А позже Лев Додин ставил с Борисовым «Кроткую» в БДТ, и Борисов откровенно смеялся над теми замечаниями, которые делал ему и Додину Товстоногов. Мастер был уже болен, и о нанесенной ему обиде узнал весь театр. Теперь он сам был вынужден платить по жестоким счетам Мельпомены».
Словом:
Судьба актера – курва и шутиха,будь либо гений, либо жесткокрыл.
Сам перечень погубленных актерских судеб:
…Один повесился (спасли); другой сошел с ума(работает в охране по излеченье)… –
воспринимается пусть как трагические издержки, однако – системы, с логикой которой приходится смиряться, чтоб из нее не выпасть.
Рецептер – выпал.
То есть мало ли кто уходил, как те же Юрский или Борисов, но – из конкретного театра, от конкретного режиссера. Системе – не изменив. А Рецептер выпал из гнезда, вылетел из него, наверняка безвозвратно, как бы ни оставался с театром связан – и редчайшими актерскими выступлениями, и немногим более частыми режиссерскими работами, и причастностью к театроведению. Тем, наконец, что руководит Пушкинским театральным центром, им же и созданным.
…Что было раньше? До?
Впервые я был поражен – в осеннем Ташкенте 61-го года – его Гамлетом в спектакле тамошнего русского драмтеатра. А знакомство наше, сразу, как бывает лишь в молодости, переросшее в дружбу, состоялось одним или двумя днями раньше – когда он, тоненький, будто хлыстик, с криком «Камил!» сбежал с крыльца служебного театрального входа навстречу моему спутнику, покойному Камилу Икрамову. И имело первотолчком тот факт, что я оказался новоназначенным заведующим критикой в журнале «Юность».
В тот самый момент шло, вернее, уже предрешенно заканчивалось заседание худсовета, отвергавшего как раз ре- цептеровскую заявку на постановку тогдашнего хита: «Звездного билета» Аксенова.

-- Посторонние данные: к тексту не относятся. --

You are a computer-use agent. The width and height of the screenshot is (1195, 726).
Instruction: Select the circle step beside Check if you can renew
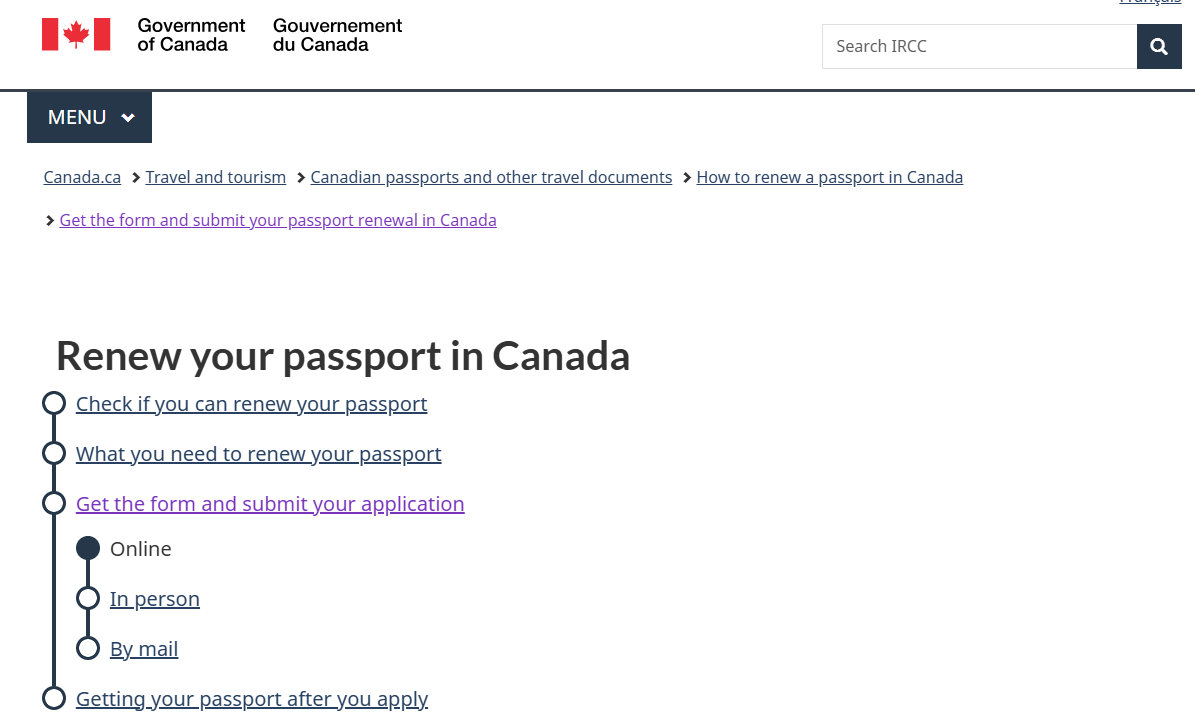tap(54, 403)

Смешно было думать, что мое непрошеное вмешательство могло что-либо изменить: партийная критика аккурат только что своим катком впечатала в асфальт аксеновскую невинную ересь и партийцам театра оставалось соответственно прореагировать. Прореагировали, надо думать, с охотой. Мало того что авангардный задор, с каким Рецептер затевал постановку (помнится, даже афише надлежало украситься грозным предупреждением: зрителям старше тридцати вход воспрещен – что-то в эдаком роде), был уже не ко времени, изрядно-таки поскучневшему. Но не хотелось ли корифеям театра заодно щелкнуть по носу молодого премьера, на чей счет в театре небеззлобно шутили: у нас не репертуар, а рецептуар?
Коли так, их можно было понять: стоило сопоставить его Гамлета и Полониев-Клавдиев неистребимо провинциального уровня. И вот уж где – говорю о работе Рецептера – не было и следа инфантильности, отметившей замысел спектакля по Аксенову. При том, что у этого датского принца дрожали пухлые губы губошлепа-мальчишки, в уголке глаза копилась готовая капнуть слеза, – так он был подавлен страшной правдой, которая не укладывалась в полудетские (но оттого ведь не менее справедливые!) представления о мироустройстве. Это лицо мне и вспоминать нет нужды: гляжу на фото размахом во всю страницу – им сопроводили мою статью, которую я, едва воротившись в Москву, предложил журналу «Театр».